Ces textes nous apprennent l’existence d’Orphée, et de prêtres qui appliquaient les « règles orphiques et enseignaient au nom d’Orphée » : les Orphéotélestes. Ils vivent en marge, séparés du corps social ; ce sont des purificateurs, spécialistes de la « vraie vie » et de l’initiation.

  • Ils ont un mode de vie ascétique, exceptionnel en Grèce : abstinence, pureté, rigueur morale, et un certain nombre d’interdictions, qui les amènent à rejeter tout le système politico-religieux.
  • Interdictions vestimentaires : ils ne peuvent porter que du blanc, la couleur est interdite.
  • Interdictions alimentaires : ils ne peuvent consommer ce qui a été animé : végétarisme. Orphée a enseigné aux hommes à s’abstenir de « phonoi » (meurtres ou sacrifices sanglants) ; ils rejettent donc toute nourriture carnée. Dans cette société pauvre, la consommation de viande, rare, est inséparable des rites sacrificiels. Refuser cela, c’est refuser un certain type de relations entre les hommes et les dieux. Le premier sacrifice sanglant revient à Prométhée, et au partage de Mékonè (Hésiode, Théogonie) qui a séparé définitivement les dieux et les hommes. Les Orphiques nient cette répartition première en refusant de consommer de la viande et d’assister aux sacrifices. Ils sont les premiers réguliers (moines) de l’histoire spirituelle.

La doctrine orphique :

Cosmogonie et théogonie :

Elles s’opposent à celles d’Hésiode qui croyait à la cité. À partir du Chaos, les différentes puissances du cosmos s’étaient définies les unes par rapport aux autres. Pour les Orphiques, l’origine de tout est déjà symbole du vivant achevé et parfait : l’œuf représente la plénitude de l’être.

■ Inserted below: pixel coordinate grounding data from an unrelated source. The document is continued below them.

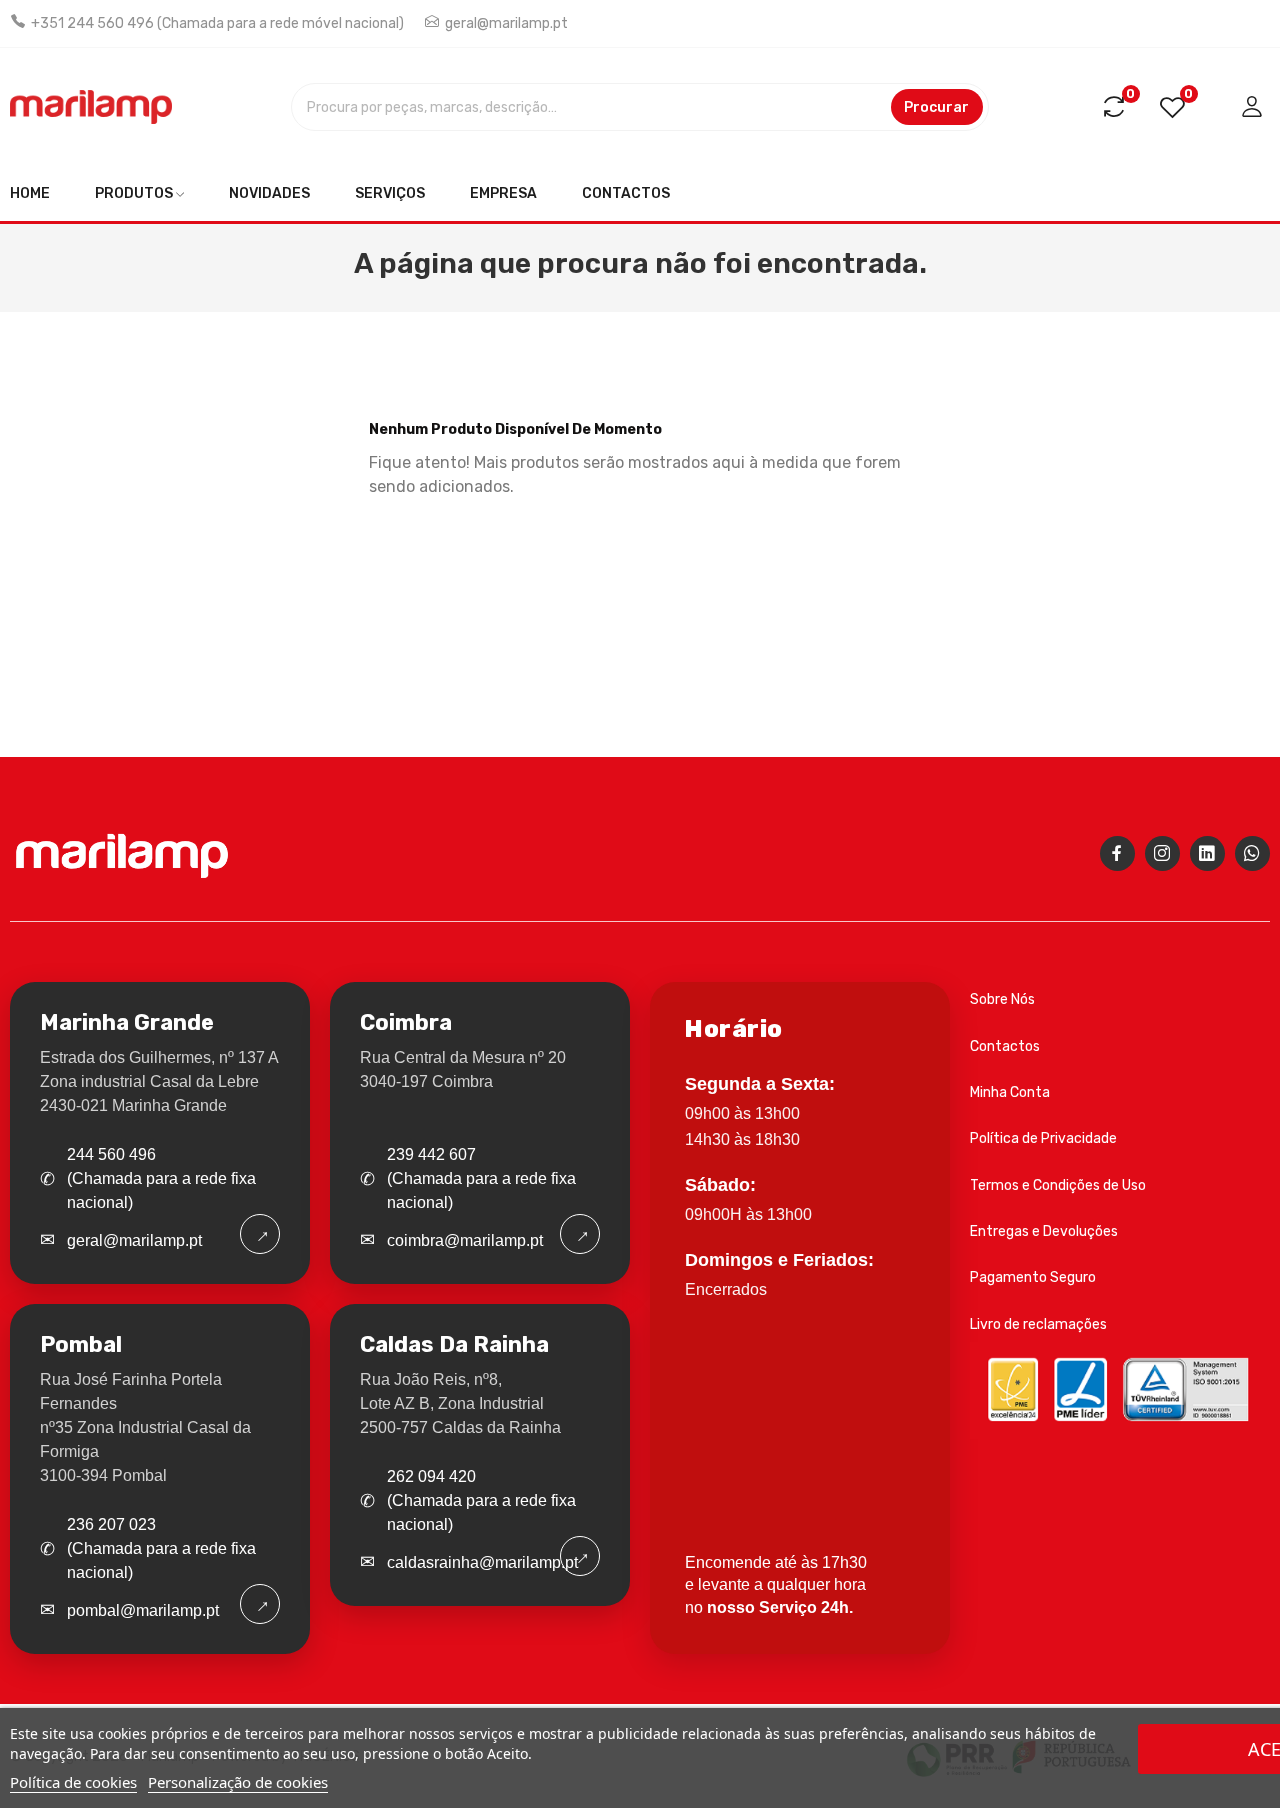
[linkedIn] (1207, 853)
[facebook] (1117, 853)
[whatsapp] (1252, 853)
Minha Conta (1010, 1092)
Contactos (1005, 1046)
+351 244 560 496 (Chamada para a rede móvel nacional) (217, 23)
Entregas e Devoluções (1044, 1231)
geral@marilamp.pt (506, 23)
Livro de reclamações (1038, 1324)
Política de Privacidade (1043, 1138)
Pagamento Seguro (1033, 1277)
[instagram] (1162, 853)
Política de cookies (73, 1782)
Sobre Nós (1002, 999)
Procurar (936, 107)
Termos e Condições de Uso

La partie supérieure de l’œuf est faite de vent : le ciel. La partie inférieure est la terre. Ils ont un penchant irrésistible à se rejoindre en une hiérogamie. De l’œuf naît le premier dieu : Éros, puissance qui concilie les opposés et les contraires. C’est lui qui pousse le Ciel et la Terre à se rapprocher. S’oppose à lui Neikos, la Querelle. On reconnaît là quelques thèses
d’Empédocle…. Zeus, uni à sa fille Perséphone eut un fils : Zagreus. Mais il s’agit bien d’une théogonie, religieuse, et non d’une cosmogonie, qui serait un embryon de science, comme par exemple chez Empédocle, et plus tard chez Pythagore.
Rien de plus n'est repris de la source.